A declarative expression of some rule or constraint which data must conform to in order to be valid. Integrity Constraints are typically domain and application specific. They can be expressed in OWL 2 (any legal syntax), SWRL rules, or (a restricted form of) SPARQL queries.


Constraints that have been associated with a Stardog database and which are used to validate the data it contains. Each Stardog may optionally have one and only one set of constraints associated with it.

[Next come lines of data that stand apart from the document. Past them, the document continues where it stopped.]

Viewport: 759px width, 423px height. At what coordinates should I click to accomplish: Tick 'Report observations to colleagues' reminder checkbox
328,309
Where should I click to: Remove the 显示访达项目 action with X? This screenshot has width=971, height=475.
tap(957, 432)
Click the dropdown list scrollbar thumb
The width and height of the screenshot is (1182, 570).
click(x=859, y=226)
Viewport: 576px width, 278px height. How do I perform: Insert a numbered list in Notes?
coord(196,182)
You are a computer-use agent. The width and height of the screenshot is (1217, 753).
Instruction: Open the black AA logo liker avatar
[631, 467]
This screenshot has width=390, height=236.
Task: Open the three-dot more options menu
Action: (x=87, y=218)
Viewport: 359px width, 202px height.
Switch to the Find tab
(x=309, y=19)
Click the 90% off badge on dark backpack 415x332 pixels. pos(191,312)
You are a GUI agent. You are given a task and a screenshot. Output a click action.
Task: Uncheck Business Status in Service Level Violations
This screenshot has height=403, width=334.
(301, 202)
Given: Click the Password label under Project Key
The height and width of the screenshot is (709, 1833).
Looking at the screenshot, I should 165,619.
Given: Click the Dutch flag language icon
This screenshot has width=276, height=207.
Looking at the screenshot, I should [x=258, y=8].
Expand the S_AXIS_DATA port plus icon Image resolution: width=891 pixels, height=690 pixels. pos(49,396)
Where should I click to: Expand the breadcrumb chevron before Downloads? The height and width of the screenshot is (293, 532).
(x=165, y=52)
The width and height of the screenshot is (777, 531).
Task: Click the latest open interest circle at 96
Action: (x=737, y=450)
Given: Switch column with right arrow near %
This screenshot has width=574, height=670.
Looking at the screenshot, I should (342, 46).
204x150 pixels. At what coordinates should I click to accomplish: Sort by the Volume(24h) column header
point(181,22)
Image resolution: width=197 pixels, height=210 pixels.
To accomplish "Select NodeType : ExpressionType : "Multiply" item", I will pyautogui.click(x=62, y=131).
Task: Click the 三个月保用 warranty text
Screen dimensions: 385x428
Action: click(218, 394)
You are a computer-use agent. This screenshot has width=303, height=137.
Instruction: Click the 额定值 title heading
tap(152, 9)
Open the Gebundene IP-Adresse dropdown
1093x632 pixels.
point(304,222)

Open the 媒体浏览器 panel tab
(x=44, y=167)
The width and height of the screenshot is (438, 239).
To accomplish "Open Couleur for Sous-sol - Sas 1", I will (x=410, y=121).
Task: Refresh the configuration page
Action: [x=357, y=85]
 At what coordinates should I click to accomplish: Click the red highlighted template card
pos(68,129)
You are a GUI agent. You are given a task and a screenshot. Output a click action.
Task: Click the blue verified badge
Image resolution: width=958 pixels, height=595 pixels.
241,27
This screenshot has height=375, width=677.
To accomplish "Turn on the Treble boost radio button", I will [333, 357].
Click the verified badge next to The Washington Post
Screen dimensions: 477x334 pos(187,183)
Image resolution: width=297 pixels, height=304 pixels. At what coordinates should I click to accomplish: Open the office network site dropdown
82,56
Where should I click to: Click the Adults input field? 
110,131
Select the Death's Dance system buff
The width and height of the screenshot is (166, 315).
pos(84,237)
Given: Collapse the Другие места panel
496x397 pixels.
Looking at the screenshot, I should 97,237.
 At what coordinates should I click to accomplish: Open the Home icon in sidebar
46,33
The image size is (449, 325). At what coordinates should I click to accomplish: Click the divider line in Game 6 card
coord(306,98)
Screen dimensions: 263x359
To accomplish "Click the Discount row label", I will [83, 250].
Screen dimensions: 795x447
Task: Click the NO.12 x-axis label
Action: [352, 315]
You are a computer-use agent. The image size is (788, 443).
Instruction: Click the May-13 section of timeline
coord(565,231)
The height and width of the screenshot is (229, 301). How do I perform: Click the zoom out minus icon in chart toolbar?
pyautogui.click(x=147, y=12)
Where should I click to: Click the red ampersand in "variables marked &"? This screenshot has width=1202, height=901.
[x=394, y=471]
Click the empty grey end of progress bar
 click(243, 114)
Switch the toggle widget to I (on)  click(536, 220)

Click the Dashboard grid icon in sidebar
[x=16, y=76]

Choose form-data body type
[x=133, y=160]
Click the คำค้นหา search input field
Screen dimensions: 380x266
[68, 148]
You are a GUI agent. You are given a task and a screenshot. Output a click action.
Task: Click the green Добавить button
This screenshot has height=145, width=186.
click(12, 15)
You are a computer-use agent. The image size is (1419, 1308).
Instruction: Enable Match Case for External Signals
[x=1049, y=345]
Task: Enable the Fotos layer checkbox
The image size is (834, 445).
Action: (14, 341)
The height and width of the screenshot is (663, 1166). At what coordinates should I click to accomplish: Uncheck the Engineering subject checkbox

Closed World Assumption, Closed World Reasoning

Stardog ICV assumes a closed world with respect to data and constraints: that is, it assumes that all relevant data is known to it and included in a database to be validated. It interprets the meaning of Integrity Constraints in light of this assumption; if a constraint says a value must be present, the absence of that value is interpreted as a constraint violation and, hence, as invalid data.

Open World Assumption, Open World Reasoning

A legal OWL 2 inference may violate or satisfy an Integrity Constraint in Stardog. In other words, you get to have your cake (OWL as a constraint language) and eat it, too (OWL as modeling or inference language). This means that constraints are applied to a Stardog database with respect to an OWL 2 profile.


OWL is a monotonic language: that means you can never add anything to a Stardog database that causes there to be fewer legal inferences. Or, put another way, the only way to decrease the number of legal inferences is to delete something.

Monotonicity interacts with ICV in the following ways:

  1. Adding data to or removing it from a Stardog database may make it invalid.
  2. Adding schema statements to or removing them from a Stardog database may make it invalid.
  3. Adding new constraints to a Stardog database may make it invalid.
  4. Deleting constraints from a Stardog database cannot make it invalid.